GIVEN TEXT:
________

Thread: eml2mbox.sh
View Single Post
Old 11 Apr 2003, 01:32 AM   #2
Guest
 
Posts: n/a
#!/bin/sh
# eml2mbox
# by thoran@thoran.com

# Date: 20030410
# Version Number:
Version='0/4/4'

# Description: eml2mbox takes a directory of retarded eml/Windows formatted email files (such as those from Fastmail) and writes an mbox (RFC-822) file for use with unix. The conversion may be destructive or non-destructive and the mbox can be placed elsewhere than the eml files directory.

# Features: This does fairly comprehensive error checking: 'Does the source directory exist?', 'Does the destination directory exist?', 'Are there any .eml files in the source directory?', and 'Is there a pre-existing mbox file in the destination directory?'. Additionally it will engage in a dialogue so as to authorise an overwrite of the existant mbox. It is robust enough that if there are no Date or From headers in an email it will be able to continue.

# Discussion: Yes, I am aware that the plurality of the program's name is incorrect. I thought it sounded better wrong. Variable substition is circumlocutious, however the code is easier to read as the status of a variable (strictly a collection of variables) can be tracked by name changes. Similarly, the checkDirectoryExists function attempts readability, particularly for those not familiar with shell, but with another procedural language. And I know getopts exists, but it doesn't work for me for some reason.

# Acknowledgements: Rob Mueller of Fastmail for the original couple of lines (AKA the non-anally retentive version), a nice reference to RFC-822 formatting (http://www.qmail.org/man/man5/mbox.html), and for not having Fastmail just do this anyway! Thanks also to Era Eriksson <era@iki.fi> for the majority of the sed code which does the extraction of emails from the 'From:' header and for a nice explication thereof.

# Bugs: If a date header does not have a leading 0 for single digit dates (1st, 2nd, ..., 9th of a month), then the From_ separator is not strictly correct at 24 characters. Most MTAs do provide dates with the leading zero. The fix is to check whether that particular (in awkish terms) field is a single character and if so to prefix it with a zero.

# Licence: Umm a licence, a licence, so many to choose. Well I suppose I ought to start with copyright of this any other previous versions which I didn't put this notice on directly, and any future versions in case I start to lose my brain. Then I should move on to copyleft so as to be balanced. I think that says that notices must be left in tact. Well, anyway, every line with a # at the start has to be left in. Any modifications have to be sent to me---which I think is consistent with copyleft, rather than merely publishing as copyleft. Let me know if this is wrong. Either way, I still want revisions...

________

RECORDS SHOWN:
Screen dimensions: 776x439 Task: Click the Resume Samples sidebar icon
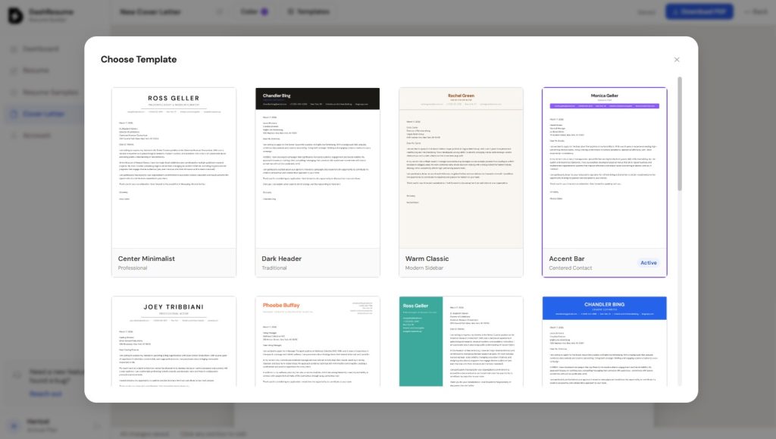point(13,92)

________

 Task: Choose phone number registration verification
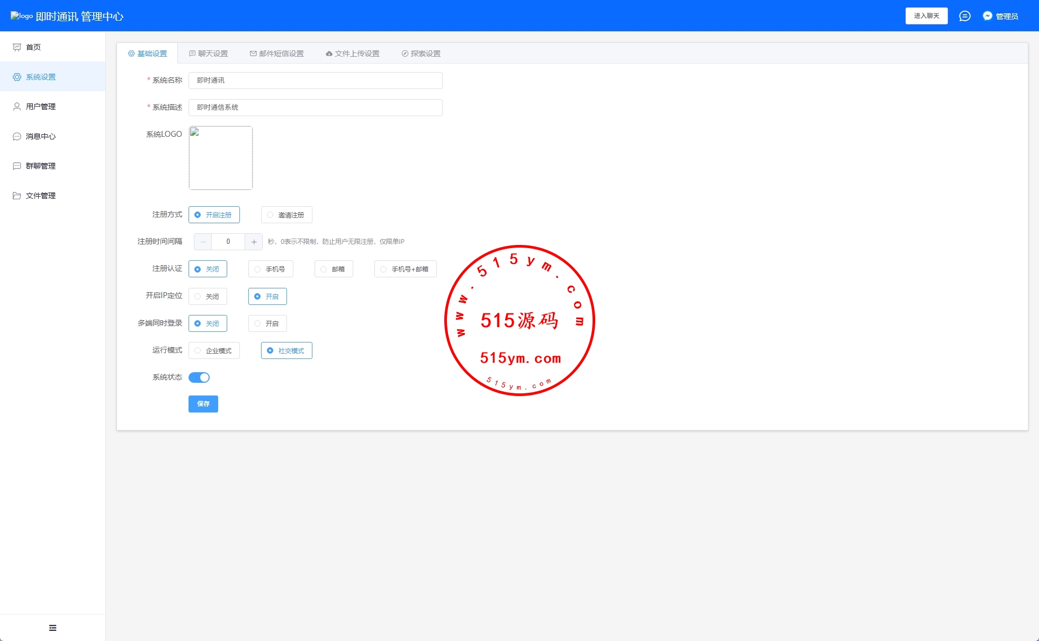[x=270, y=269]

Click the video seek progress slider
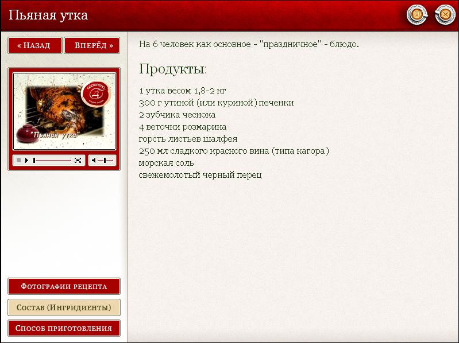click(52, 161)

________

WHAT YOU WILL DO:
Write the next part of the eml2mbox script, picking up after its final sentence. The two blocks of lines are separate material, independent of the eml2mbox script.

RESPONSE:
# The Usual Legal Stuff About Disclaimers Etcetera (AKA The Non-Caveat-Emptor (The Non-Buyer Beware)): While this script may claim to do something, it's a lie, so if you attempt to use it for its stated purpose and it does what you expect then you're doing well. If however, this script for any reason ****s up or ****s something up, or does absolutely nothing for you or anyone or anything else, for any reason, or you are otherwise unsatisfied, upset, annoyed, ****** (off), angry, litigious, vengeful, bummed, or just generally displeased with it and/or me, then it's your fault for using it. Furthermore, it is a precondition of use of this script that you have read it and understand how it works, so as you can determine if it will do what you want, and not merely what my lies about its function might claim. (There is nothing extraordinary about this disclaimer, except for the bit about reading the source maybe. Every software vendor has something very much like the above. They just take a lot more words and still don't make it quite so plain.)

showVersion()
{
echo
echo " eml2mbox $Version."
echo
}

showHelp()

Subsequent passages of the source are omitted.